What’s growing in YOUR ecosystem?
It seems like the most inconvenient times are when things decide to go wrong, break down, or reach a crucial level of chaos. In nature, chaos and destruction are a part of the cycle of creation. Soil is fertilized by the death and decomposition of critters and organic matter. In turn, human creativity and strength can be fertilized by adversity, but only if we’re designing the diverse and supportive ecosystems in which those strengths and creativity are being constantly nourished.
Most people don’t know what it takes to run a food bank and all the different moving parts that must run correctly in order for us to serve the community efficiently. When one part is not working, the whole system is affected. This is the same in human environments big and small. Recently, one of my directors and I were out of the office for a two-day conference, and of course, that’s when some problems we had been dealing with in the warehouse came to a breaking point. My director was forced to leave the conference early while I stayed behind, feeling guilty for not being there to support my staff at this time. What I found in my absence was that the healthy ecosystem we had been creating within the organization was able to support my staff during adversity, even when I wasn’t able to be there. As a leader, I was proud and humbled to see them handle the problem with confidence and equanimity, and I got a better understanding of the resilience that a healthy ecosystem creates.

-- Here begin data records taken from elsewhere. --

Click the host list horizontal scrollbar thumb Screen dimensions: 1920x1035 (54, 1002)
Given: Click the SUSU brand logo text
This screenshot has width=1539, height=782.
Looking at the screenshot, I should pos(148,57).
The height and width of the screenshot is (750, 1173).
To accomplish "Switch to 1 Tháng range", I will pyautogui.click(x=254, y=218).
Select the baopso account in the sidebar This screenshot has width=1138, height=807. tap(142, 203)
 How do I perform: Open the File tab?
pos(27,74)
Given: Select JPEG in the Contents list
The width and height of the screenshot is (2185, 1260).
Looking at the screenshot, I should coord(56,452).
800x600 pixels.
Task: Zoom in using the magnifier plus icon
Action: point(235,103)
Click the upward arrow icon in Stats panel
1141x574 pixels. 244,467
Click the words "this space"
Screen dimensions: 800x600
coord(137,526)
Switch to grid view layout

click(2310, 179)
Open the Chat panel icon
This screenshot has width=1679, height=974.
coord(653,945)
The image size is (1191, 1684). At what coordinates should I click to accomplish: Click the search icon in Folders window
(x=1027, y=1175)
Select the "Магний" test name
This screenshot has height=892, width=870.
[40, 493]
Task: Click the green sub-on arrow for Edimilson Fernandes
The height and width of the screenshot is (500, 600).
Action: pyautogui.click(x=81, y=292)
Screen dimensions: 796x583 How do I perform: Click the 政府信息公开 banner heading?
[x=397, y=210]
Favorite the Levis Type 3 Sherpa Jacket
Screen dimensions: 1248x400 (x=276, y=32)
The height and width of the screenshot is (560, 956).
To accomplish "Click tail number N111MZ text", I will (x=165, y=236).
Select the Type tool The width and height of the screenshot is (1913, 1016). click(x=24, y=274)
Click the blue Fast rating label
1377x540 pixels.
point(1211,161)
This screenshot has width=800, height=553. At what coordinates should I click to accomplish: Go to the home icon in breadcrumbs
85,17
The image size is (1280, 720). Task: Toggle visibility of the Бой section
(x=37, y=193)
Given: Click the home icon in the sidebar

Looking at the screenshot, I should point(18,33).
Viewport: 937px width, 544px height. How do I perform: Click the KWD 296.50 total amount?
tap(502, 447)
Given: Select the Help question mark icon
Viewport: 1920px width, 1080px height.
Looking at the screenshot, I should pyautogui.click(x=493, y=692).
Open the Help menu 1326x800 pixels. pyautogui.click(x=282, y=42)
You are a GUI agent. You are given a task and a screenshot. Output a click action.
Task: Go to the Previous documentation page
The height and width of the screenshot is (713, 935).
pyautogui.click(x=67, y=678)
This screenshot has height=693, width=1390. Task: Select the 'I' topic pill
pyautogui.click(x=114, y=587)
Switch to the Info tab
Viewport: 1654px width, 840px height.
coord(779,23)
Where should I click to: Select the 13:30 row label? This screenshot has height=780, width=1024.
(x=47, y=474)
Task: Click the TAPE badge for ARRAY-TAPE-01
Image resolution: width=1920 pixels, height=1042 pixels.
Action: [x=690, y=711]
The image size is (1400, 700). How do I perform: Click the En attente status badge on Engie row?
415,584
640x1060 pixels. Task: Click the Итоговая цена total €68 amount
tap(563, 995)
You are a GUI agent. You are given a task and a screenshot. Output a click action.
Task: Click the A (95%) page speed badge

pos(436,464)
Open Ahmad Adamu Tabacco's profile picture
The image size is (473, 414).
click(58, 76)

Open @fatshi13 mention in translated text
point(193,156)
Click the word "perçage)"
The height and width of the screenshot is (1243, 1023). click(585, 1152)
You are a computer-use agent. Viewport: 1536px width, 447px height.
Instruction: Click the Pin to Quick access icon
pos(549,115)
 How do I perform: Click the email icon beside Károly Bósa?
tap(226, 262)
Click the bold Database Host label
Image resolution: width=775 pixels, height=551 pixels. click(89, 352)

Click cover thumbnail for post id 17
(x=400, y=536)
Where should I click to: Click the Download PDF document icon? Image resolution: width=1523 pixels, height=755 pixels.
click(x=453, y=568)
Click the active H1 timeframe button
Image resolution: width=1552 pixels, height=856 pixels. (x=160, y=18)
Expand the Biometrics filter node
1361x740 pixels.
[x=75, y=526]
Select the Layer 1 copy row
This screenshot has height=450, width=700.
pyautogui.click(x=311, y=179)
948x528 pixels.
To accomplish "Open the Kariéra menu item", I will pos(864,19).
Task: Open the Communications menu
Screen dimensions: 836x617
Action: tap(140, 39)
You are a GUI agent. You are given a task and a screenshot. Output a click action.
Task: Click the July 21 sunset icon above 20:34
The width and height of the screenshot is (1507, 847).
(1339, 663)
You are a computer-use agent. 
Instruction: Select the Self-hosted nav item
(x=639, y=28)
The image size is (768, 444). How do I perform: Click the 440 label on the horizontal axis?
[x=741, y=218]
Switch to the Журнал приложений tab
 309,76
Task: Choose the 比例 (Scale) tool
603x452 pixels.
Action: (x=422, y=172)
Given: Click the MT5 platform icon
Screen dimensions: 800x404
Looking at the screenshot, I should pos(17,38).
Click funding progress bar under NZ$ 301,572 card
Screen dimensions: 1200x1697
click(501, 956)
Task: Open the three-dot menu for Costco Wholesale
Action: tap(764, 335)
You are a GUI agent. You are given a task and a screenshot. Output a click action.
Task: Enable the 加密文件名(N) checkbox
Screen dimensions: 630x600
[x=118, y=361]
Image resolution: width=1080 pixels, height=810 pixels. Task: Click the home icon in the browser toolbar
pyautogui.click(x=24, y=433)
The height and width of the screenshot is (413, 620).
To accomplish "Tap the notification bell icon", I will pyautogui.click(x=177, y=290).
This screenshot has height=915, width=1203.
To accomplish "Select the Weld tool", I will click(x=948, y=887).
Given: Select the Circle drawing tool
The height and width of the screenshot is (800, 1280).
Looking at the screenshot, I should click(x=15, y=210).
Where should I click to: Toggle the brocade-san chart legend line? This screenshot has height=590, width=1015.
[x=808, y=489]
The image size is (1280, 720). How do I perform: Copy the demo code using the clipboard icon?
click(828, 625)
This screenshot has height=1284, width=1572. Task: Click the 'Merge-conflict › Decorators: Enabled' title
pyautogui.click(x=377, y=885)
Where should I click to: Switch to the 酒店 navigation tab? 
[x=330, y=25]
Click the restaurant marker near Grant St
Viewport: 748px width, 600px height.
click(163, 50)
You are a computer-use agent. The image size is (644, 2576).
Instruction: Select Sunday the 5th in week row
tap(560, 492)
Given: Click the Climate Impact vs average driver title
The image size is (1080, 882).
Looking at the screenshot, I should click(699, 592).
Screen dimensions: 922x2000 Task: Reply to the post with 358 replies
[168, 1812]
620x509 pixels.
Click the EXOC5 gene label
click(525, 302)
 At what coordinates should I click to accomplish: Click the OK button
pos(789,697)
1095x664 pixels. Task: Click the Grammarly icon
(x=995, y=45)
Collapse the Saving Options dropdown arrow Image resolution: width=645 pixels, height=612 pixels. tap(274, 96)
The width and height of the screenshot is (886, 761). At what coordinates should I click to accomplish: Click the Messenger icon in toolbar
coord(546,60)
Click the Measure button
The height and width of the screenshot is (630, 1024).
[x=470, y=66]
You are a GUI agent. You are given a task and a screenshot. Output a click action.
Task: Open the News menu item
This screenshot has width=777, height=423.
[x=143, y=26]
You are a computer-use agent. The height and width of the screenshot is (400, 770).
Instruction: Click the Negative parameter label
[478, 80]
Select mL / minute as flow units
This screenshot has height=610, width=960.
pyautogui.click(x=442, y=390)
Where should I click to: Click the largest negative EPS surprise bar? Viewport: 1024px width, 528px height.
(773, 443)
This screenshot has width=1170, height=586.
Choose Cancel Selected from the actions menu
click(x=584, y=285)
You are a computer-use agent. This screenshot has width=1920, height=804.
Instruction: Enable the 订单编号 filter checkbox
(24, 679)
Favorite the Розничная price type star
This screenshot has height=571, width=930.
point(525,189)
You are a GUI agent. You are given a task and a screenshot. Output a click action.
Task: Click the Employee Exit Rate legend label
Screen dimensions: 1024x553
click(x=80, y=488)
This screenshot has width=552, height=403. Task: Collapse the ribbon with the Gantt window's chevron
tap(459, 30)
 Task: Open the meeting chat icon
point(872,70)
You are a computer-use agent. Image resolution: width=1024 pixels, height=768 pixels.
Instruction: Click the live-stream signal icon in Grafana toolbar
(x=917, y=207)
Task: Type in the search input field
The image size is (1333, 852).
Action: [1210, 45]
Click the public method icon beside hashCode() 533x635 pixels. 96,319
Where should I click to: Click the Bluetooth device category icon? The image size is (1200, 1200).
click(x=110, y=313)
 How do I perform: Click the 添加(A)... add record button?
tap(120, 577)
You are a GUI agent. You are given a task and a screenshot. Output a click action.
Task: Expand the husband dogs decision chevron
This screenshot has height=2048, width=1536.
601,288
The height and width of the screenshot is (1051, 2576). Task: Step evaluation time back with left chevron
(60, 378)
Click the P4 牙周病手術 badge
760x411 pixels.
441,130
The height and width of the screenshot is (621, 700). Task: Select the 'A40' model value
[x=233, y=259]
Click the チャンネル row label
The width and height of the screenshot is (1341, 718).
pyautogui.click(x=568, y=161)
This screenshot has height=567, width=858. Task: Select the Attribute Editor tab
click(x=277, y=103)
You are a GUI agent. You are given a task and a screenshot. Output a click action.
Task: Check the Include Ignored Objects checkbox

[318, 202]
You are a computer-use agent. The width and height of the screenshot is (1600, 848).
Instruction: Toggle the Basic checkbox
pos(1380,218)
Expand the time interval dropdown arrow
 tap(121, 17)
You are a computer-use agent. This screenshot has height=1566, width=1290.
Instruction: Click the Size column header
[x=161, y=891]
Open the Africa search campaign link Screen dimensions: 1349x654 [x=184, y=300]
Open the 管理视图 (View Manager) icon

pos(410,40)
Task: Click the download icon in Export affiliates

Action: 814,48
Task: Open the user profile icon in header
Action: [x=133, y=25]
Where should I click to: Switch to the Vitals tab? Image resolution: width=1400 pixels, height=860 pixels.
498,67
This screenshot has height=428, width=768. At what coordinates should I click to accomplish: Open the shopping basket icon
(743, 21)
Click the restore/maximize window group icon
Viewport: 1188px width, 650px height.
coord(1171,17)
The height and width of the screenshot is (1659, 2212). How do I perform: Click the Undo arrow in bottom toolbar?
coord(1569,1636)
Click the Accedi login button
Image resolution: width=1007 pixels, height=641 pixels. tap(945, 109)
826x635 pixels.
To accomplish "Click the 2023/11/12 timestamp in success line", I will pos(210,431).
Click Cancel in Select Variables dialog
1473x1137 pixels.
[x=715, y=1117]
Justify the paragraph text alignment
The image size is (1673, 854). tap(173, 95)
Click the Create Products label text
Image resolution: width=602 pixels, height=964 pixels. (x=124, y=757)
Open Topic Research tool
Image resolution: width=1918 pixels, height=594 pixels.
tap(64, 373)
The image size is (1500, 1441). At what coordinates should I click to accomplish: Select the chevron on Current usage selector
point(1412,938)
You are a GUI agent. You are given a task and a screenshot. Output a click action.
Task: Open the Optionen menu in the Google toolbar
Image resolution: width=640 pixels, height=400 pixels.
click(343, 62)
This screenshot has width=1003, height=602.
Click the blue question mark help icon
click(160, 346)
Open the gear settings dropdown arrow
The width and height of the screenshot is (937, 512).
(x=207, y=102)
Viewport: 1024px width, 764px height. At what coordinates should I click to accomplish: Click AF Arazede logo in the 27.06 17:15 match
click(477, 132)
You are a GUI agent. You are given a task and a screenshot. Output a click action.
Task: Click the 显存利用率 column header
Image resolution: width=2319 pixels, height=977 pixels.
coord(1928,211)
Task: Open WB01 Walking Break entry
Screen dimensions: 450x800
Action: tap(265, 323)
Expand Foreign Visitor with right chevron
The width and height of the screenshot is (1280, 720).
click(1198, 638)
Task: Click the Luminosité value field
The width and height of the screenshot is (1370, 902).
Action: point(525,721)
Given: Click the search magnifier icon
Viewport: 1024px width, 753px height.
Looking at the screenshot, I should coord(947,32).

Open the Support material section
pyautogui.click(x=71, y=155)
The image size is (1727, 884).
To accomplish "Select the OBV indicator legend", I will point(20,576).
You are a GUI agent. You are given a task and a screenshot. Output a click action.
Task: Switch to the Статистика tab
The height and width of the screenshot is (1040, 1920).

When we design a system, the efficiency and health of that system is reflected in the most vulnerable populations. Who is being left out? Who is being forced to endure the burden of any negative effects of that system? How can we design a system where everyone is getting equal access to all of the benefits and the support they need? Looking at Tulare County’s food system, it’s easy to measure the disease that we are growing by paying attention to the most vulnerable communities: the poor, seniors, children, immigrants, and disabled who are unable to access the food that they need. The large percentage of food insecure households in the most profitable agricultural county in the state is an obvious indicator of an unhealthy system where those with the least resources are suffering the worst effects. At FoodLink, we are refusing to accept this reality for our friends and neighbors in Tulare County.
In permaculture, we use companion planting as a conscious method to create ecosystems where plants can get what they need from each other. Our ancestors in the Americas knew to plant the 3 sisters of beans, squash, and corn together in order to get a greater yield of food. How can we “plant’ ourselves together in a way that will make us healthier? From our individual inner lives, to our households, communities, and counties, we all need to do a better job of designing ecosystems where a little bit of chaos won’t decimate an entire culture or group. It’s up to all of us who call ourselves leaders to create a diverse and supportive ecosystem in which strengths can be easily utilized and where we are able to glean creativity from adversity. Our resilience as a species will depend on how well we can grow the seeds of care and collaboration, always remembering that we are a part of a spectacular web in which every action can be a step toward justice.